Tadao Tsuji¹, G Sun¹, A Sugiyama¹, Y Amano¹, S Mano¹, T Shinobi¹, H Tanaka¹, M Kubochi¹, Ohishi¹,Y Moriya¹,H Kaihara¹,S Yamamoto¹, M Ono¹, T Masuda¹, H Shinozaki², H Kaneda², H Katsura²,T Mizutani², K Miura², M Katoh², K Yamafuji³, K Takeshima³, N Okamoto³, S Nyuhzuki⁴
We have experienced 62 cases of incomplete pancreatic divisum (IPD) over the past 9 years. This is 4.1% (62/1524) of naïve ERP cases during this period. Many classifications were reported in the literature. We classified them by modified “Hirooka’s classification” into stenotic fusion type1,2 (sf1, sf2), ansa pancreatica type and branch fusion type1,2,3 (bf1,2,3). 16 cases could be diagnosed by MRCP alone. 47 symptomatic cases were treated by ESWL and/or endoscopy, while 14 asymptomatic cases had no therapy, and 1 asymptomatic case was operated without medical treatment-tail pseudocyst resection. 80%(37/46) of symptomatic patients had a history of alcohol intake, while 69% (11/16) of asymptomatic case had no alcohol intake history.

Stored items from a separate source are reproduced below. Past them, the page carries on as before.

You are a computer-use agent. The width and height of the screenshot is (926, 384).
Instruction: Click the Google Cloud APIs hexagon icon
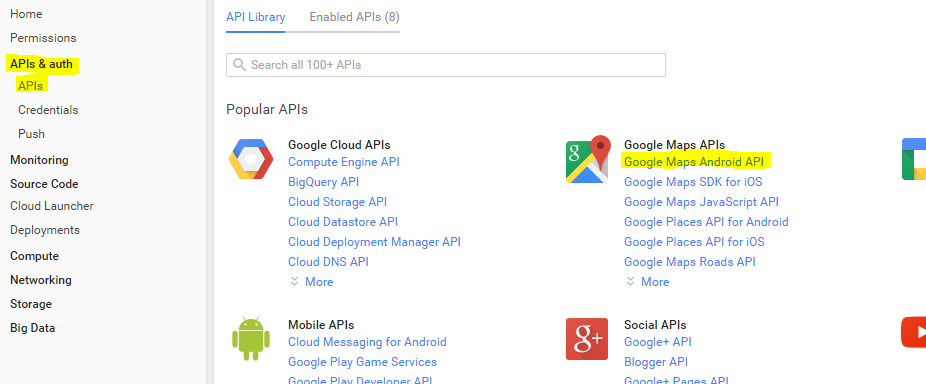tap(251, 159)
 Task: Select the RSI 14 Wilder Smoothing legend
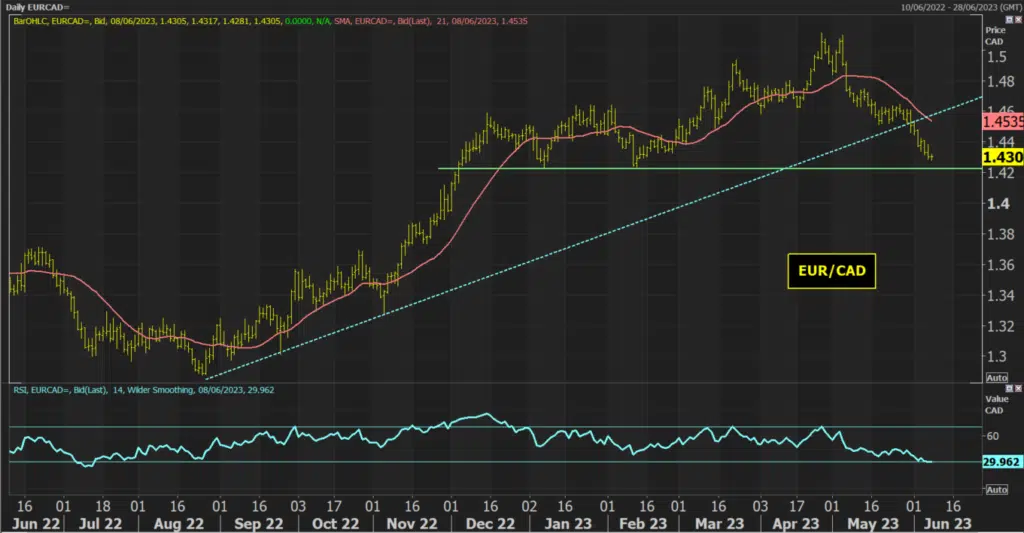144,390
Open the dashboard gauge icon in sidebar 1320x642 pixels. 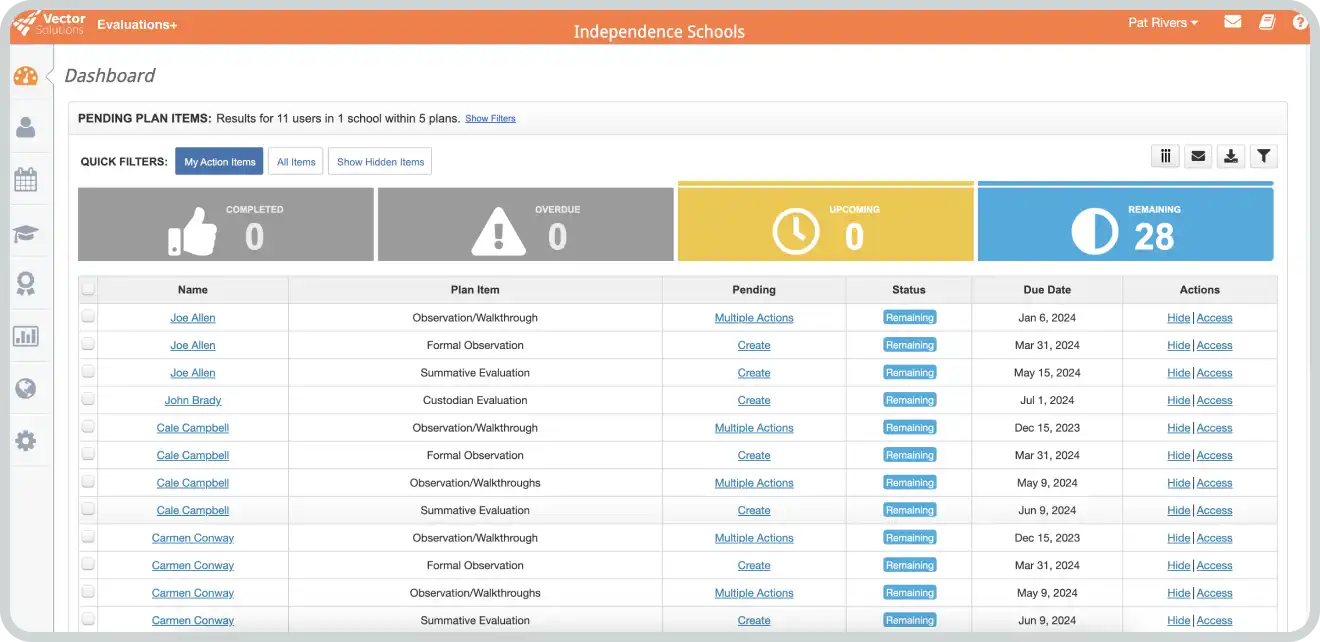pyautogui.click(x=26, y=76)

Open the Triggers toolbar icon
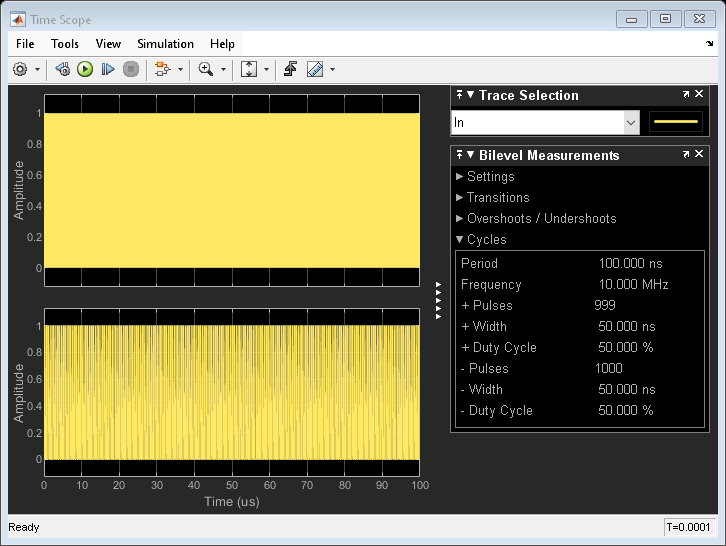pyautogui.click(x=291, y=69)
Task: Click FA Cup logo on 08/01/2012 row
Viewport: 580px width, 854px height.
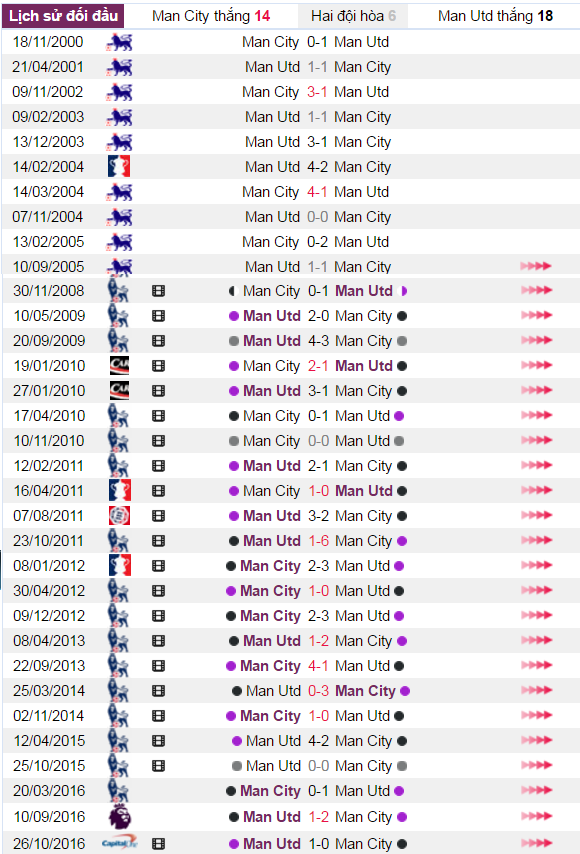Action: 119,565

Endoscopic treatments via major papilla were performed in 15 cases with a success rate of 100%, while treatments via minor papilla were performed in 30 cases with a success rate of 93% (28/30) without severe complications. In 4 difficult cases, we performed our new endoscopic procedures; rendezvous precut method and reverse balloon dilation method. In 43 calcified cases, ESWL and/or endoscopy were performed repeatedly more than 19 non-calcified cases by stone relapse.
After endoscopic treatments, the prognosis was good in 43, poor in 3 and 1 had an operation by pain relapse. EPS is now placed in 36 cases (major13 , minor23 ) to prevent pain relapse and papilla occlusion.